El comentario de hoy se suscita por la realidad que nos rodea. En cuanto se inicia el buen tiempo, empiezan a aparecer en nuestras calles tirantes mínimos o inexistentes, ombligos al aire, faldas cortas que podrían ser cinturones...todo ello como reflejo de la moda que “se lleva”. Pues por todo esto hoy me gustaría compartir con ustedes alguna reflexión sobre el pudor. Esa palabra tan en desuso y utilizada una vez más con matiz peyorativo, que nos habla de palabras tan hermosas como recato y modestia. Y esto tiene que ver con el amor.

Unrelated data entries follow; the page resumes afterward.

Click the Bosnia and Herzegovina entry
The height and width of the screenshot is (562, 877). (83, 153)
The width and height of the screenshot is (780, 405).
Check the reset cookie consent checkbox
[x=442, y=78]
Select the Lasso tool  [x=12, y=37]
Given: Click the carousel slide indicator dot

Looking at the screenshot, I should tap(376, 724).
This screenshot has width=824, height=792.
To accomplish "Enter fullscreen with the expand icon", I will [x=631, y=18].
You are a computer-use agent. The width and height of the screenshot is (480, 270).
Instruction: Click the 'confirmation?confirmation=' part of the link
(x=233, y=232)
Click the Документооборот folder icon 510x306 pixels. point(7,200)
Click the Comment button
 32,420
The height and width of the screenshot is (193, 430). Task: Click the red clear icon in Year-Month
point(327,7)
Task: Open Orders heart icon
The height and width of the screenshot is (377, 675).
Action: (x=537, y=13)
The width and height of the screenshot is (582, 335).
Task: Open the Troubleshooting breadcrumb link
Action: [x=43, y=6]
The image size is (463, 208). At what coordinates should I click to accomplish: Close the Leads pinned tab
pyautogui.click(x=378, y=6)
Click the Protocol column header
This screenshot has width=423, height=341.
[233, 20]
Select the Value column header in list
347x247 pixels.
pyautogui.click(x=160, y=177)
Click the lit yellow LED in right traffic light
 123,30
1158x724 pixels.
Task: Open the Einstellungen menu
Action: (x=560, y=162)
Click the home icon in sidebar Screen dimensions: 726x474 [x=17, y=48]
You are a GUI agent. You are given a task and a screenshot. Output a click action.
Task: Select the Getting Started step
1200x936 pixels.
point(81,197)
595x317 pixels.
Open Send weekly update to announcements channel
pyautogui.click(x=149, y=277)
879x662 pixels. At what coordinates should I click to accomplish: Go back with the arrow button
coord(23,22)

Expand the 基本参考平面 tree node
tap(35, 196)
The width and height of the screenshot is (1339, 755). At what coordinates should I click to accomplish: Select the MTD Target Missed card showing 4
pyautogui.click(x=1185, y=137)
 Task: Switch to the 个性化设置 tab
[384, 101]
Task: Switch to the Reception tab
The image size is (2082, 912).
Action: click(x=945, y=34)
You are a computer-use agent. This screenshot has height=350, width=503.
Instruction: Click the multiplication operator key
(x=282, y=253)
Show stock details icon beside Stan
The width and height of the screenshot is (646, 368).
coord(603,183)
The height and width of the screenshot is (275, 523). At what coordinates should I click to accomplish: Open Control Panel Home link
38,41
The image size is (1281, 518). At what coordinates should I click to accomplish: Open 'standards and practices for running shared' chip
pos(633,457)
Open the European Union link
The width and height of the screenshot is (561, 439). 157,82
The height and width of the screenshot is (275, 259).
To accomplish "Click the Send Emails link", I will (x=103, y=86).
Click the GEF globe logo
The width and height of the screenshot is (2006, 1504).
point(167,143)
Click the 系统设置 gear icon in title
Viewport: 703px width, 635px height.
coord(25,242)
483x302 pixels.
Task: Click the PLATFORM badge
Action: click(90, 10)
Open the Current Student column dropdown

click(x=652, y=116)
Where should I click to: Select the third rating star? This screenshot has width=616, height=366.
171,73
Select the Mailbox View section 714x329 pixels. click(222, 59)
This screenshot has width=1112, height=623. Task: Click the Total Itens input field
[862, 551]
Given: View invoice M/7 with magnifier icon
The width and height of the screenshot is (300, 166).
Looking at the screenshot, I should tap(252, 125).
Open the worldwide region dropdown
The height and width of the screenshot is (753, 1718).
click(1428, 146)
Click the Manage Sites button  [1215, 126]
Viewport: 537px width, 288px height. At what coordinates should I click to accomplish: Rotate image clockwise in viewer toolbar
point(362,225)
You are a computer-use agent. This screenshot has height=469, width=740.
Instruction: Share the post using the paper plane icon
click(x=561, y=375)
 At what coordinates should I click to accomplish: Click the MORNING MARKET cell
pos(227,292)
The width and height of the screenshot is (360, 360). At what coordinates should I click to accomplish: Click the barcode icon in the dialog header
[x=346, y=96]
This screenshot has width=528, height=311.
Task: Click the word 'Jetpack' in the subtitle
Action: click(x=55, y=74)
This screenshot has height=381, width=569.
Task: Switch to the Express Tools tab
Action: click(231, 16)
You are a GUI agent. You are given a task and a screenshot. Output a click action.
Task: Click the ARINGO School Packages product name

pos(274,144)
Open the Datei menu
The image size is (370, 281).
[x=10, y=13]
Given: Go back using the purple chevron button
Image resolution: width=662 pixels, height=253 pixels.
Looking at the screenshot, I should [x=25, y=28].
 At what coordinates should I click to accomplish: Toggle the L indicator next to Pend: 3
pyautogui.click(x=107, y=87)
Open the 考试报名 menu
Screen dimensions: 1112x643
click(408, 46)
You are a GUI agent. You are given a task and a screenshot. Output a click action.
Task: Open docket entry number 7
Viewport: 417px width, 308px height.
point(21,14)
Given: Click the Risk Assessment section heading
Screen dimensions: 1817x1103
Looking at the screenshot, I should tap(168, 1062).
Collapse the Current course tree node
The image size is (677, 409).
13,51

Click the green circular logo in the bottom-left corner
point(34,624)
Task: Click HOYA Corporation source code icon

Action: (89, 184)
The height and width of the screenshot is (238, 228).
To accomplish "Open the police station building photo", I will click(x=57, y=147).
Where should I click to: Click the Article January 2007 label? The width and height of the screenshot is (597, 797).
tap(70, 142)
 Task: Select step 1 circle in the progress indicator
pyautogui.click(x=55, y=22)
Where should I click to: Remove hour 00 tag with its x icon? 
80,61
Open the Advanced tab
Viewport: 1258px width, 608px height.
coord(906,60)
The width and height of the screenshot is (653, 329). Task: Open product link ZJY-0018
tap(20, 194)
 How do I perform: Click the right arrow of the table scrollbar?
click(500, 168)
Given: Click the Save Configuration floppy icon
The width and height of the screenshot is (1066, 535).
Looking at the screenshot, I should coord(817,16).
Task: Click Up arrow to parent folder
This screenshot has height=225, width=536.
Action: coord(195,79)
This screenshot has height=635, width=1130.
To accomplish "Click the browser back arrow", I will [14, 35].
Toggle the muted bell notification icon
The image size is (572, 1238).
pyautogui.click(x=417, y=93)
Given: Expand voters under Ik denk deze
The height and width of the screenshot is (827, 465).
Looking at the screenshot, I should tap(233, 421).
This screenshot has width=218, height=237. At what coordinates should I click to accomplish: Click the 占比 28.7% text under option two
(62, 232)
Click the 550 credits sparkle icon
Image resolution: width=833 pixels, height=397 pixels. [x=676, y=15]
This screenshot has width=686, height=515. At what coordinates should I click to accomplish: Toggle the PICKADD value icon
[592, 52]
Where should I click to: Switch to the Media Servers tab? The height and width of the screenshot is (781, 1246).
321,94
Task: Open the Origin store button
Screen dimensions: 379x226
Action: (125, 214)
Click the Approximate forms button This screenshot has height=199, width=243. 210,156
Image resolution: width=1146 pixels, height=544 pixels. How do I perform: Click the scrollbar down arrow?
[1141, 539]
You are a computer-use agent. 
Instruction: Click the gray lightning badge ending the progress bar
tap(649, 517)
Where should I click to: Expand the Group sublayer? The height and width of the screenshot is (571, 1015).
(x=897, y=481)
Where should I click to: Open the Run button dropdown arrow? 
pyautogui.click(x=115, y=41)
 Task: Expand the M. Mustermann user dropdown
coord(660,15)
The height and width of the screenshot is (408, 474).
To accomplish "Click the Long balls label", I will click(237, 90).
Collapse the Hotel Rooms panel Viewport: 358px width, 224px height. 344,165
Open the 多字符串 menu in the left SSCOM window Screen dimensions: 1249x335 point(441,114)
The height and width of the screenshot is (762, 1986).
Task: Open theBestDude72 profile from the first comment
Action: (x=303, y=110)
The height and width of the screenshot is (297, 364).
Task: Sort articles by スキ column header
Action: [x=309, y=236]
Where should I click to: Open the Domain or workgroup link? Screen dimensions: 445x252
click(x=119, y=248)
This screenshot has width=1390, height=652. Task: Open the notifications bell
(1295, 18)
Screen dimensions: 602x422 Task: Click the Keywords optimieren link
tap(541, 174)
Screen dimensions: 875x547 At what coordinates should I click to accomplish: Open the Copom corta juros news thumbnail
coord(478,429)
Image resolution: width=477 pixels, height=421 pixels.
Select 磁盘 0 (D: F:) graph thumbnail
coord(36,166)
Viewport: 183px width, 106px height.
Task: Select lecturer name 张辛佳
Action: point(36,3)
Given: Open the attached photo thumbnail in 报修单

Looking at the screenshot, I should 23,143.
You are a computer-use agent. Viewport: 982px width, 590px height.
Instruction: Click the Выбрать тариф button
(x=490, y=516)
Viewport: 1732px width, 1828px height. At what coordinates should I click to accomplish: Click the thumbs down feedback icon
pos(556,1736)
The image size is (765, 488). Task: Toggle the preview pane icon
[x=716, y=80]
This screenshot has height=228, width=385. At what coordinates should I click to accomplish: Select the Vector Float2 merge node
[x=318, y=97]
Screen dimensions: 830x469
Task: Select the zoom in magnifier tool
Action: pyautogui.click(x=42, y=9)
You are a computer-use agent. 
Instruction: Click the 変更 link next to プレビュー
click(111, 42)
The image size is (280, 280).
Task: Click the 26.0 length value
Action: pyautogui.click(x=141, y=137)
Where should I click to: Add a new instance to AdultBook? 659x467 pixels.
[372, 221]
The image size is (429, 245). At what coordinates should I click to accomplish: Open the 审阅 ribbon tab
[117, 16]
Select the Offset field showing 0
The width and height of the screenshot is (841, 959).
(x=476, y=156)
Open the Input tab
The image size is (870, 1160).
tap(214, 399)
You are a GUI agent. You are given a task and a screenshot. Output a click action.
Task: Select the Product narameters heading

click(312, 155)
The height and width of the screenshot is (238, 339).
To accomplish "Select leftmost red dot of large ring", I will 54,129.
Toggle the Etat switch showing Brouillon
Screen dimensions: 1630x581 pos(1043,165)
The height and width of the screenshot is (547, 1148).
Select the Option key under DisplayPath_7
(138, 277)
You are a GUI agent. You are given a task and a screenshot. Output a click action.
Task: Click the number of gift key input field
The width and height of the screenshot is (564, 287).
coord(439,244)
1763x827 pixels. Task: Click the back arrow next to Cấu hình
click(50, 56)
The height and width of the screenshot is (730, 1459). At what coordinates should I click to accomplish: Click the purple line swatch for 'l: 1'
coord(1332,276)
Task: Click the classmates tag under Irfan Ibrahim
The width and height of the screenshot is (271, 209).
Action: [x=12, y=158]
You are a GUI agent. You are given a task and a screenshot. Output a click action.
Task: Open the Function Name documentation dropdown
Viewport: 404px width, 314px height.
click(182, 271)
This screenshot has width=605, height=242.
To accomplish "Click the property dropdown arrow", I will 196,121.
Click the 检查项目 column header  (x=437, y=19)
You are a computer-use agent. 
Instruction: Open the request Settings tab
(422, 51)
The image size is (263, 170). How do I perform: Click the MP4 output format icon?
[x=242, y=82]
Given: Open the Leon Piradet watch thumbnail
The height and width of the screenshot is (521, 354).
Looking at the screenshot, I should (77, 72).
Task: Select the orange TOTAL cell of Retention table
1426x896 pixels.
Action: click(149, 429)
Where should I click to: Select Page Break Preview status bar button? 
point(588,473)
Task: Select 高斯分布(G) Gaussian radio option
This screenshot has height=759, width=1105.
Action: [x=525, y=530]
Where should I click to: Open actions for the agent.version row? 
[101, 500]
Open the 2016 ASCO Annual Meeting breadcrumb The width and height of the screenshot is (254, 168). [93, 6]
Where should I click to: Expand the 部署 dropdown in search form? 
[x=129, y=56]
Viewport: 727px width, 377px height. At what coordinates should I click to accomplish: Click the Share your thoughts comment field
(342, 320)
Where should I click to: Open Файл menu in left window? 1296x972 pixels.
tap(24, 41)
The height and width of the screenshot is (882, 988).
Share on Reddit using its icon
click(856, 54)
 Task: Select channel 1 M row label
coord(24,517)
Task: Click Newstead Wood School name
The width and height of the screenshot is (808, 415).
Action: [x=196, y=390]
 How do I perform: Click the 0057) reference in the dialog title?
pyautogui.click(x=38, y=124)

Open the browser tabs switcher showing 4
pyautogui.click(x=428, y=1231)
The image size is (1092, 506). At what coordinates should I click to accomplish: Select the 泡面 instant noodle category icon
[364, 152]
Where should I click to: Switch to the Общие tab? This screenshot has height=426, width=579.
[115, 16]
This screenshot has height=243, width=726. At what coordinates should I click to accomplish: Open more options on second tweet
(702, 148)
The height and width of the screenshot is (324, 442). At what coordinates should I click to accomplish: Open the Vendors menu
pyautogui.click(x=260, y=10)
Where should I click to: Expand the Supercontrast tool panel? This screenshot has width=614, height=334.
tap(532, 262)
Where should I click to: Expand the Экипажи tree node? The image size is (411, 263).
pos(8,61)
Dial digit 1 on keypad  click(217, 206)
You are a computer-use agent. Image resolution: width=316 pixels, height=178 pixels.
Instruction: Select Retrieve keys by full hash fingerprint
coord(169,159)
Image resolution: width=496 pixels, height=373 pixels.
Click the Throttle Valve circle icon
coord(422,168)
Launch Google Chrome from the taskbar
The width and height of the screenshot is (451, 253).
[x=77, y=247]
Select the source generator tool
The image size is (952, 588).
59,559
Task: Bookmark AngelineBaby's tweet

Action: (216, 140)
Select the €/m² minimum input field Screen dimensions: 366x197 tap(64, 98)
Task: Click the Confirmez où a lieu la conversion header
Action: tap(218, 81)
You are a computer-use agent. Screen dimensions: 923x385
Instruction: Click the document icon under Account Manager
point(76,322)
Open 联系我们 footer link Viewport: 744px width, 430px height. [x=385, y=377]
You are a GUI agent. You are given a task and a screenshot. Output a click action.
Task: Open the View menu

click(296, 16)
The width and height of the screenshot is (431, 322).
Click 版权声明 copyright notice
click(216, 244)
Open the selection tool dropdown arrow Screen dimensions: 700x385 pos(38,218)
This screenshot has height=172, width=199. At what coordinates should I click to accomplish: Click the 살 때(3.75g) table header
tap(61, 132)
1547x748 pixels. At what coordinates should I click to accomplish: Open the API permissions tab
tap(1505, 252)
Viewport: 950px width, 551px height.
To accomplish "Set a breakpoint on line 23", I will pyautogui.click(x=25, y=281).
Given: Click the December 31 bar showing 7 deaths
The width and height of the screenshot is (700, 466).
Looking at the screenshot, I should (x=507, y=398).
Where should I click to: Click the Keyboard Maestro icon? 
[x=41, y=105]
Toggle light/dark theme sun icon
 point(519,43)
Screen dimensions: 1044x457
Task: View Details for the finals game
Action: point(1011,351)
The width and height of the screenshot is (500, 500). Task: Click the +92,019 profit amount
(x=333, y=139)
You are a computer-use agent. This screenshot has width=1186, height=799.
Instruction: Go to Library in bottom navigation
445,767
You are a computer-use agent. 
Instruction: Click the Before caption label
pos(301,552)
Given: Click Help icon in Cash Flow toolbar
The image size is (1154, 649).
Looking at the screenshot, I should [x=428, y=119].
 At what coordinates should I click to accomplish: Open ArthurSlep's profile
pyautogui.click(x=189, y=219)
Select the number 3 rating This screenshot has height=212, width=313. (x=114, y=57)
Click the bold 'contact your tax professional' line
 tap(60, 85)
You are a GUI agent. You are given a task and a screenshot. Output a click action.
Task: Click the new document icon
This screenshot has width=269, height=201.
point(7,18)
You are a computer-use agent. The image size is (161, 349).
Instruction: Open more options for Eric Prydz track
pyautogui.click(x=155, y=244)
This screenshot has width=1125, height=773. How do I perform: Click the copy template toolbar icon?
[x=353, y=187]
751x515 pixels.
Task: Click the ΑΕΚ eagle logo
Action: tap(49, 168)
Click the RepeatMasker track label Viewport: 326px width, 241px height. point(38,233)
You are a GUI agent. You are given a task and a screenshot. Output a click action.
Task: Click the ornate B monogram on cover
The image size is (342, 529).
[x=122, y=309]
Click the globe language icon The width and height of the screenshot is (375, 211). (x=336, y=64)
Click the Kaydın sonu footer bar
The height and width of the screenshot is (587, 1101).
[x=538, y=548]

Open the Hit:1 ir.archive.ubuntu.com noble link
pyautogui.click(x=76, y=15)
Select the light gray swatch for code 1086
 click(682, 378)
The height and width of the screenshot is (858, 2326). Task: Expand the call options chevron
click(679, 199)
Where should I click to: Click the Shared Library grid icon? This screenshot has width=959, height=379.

Las distintas vestimentas tienen su lugar, no nos imaginamos a una persona en la piscina con gabardina, ni en una recepción oficial con pantalones cortos. Y tiene su sentido, por respeto, otras veces por tradición y también por comodidad. De la misma forma, y en esto probablemente todavía haya un poco de mentalidad machista, si la mujer quiere pasar desapercibida por su forma de vestir, ya sabe como tiene que hacerlo. Y no les hablo de mojigatería de cuellos vueltos y faldas largas, sino de elegancia y gusto por la belleza. Los escotes, las faldas mini y los ombligos al aire, sobretodo en ciertos lugares y ambientes (cada vez más comunes) muchas veces sólo pretenden provocar. Y habrá voces que imperen por la libertad de la fémina o por el ojo enfermo y desviado del que mira, pero no creo que haya que ser ingenuos...
Y por aquí llegamos a lo importante, y lo que de verdad nos compete en este tema del amor. ¿Es importante cuidar el vestido y la presencia física como una forma de amar?, sin duda les diría que sí. Si unos novios se quieren y respetan y buscan –con esfuerzo- vivir de forma adecuada la sexualidad en el noviazgo en la castidad, tendrán que tener cuidado en su apariencia externa, que es, en palabras claras y entendibles, no provocar. La atracción física entre dos personas que se aman es inexcusable, y hay formas de vestir que no facilitan las cosas. Y me refiero aquí tanto al hombre como a la mujer, aunque evidentemente la carga mayor recaiga sobre nosotras. Al mismo tiempo, creo que cuidar la imagen exterior, el aspecto físico, forma parte de una feminidad exquisita tan exaltada en otras épocas y un poco olvidada en nuestro tiempo. Porque no se trata de las medidas extraordinarias o de a idolatría a la belleza de nuestros días, si no de ser “muy mujer”, resaltando las virtudes físicas propias con elementos naturales y decorativos. Seguro que tendrán en mente mujeres muy femeninas y elegantes que han marcado de este modo sus épocas.
Y en todo esto me preocupan especialmente las jóvenes, arrastradas por una moda que exalta el culto al cuerpo sin ningún sentido y que evita hablar del pudor, considerándolo ¡todavía! una forma de represión. Creo que una vez más, tenemos que atrevernos a dar ejemplo de elegancia y de feminidad sin necesidad de recurrir a mostrar partes del cuerpo que requieren un ámbito de intimidad. Comprenderán que esto se da también en otras etapas de la vida, quizá de un modo diferente. En los esposos, es posible que viva con mayor libertad, por la intimidad compartida, pero también entonces hay que querer: sabiéndose presentar a los demás y cuidando especialmente el aspecto externo, también en momentos en los que por dejadez o comodidad resultaría más fácil no hacerlo. Llegará el verano, y con él las altas temperaturas, quizá sería una buena propuesta hablar con nuestros jóvenes del pudor, como virtud especialmente hermosa, que facilita muchas veces la pureza en el amor. Es sólo una idea.